You can't reliably time the stock market. That's all you need to know.
It is not crazy to think that over some long investing career, through many stock market/economic cycles you'll end up timing one or two exactly right. "Not crazy to think" isn't a reliable investment process.
Here's what you can do. Buy more, whether it's a function of rebalancing or with new cash after large declines. With the S&P 500 down 20%-ish, is that the bottom? I have no idea but deploying a little more after that sort of decline will look good in a couple of years or so even if it looks terrible two months from now.
Then at some other interval down past 20% from the top, buy more. Maybe that's at 25% from the top or 30% or something else but something. Again, will down 30% be the bottom? I have no idea but buying some down 30% will look good in a couple of years or so even if it looks terrible two months from now.

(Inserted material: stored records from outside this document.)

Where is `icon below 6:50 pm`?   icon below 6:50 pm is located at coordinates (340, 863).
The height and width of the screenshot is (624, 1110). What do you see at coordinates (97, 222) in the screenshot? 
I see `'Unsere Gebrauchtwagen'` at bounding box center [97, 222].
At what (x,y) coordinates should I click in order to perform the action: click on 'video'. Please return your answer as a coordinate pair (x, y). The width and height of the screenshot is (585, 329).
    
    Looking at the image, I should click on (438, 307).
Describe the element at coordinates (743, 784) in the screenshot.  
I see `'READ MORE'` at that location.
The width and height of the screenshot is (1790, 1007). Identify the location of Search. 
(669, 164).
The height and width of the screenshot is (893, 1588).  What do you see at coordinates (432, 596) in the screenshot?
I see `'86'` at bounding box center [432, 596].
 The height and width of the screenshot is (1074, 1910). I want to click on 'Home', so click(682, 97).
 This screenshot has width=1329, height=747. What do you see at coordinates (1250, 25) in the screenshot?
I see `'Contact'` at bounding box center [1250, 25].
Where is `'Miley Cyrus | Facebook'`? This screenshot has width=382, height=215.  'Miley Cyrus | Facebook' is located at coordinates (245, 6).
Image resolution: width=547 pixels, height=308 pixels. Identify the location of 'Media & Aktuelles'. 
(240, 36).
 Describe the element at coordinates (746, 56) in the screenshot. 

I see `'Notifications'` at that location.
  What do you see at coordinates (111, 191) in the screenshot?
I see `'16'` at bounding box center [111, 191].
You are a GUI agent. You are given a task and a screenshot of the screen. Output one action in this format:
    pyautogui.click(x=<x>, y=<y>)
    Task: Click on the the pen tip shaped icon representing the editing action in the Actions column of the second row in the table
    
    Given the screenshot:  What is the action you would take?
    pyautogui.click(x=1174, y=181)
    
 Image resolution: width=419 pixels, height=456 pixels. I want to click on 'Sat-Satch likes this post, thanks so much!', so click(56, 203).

When the S&P 500 was down about 15% I reduced the extent to which client portfolios are hedged which has the same effect of buying more. By removing part of our hedge we look a little more like the stock market than we did. Still hedged, not as hedged. If we get to a decline somewhere between 25% and 30% I will do more. At this point, I'm not sure we'll get there and I am not sure if a next trade in that range would be to buy or remove more hedge. At this point I think I just need to know when to take a next step and to start thinking about what that next step might be.
If you still believe in American capitalism, I do, then you know this will stop going down at some point and then start to work higher. If you know this, then some sort of plan to rebalance or re-equitize makes sense. The point is not that you're expecting to nail a bottom but that buying an asset that is now noticeably cheaper than it was and that will go back to where at was, certainly at the index level even not every stock comes back.
The mindset is crucial here. Not speculating on when the bottom is in, but a systematic process for handling large declines in equity prices as part of a long term investment strategy.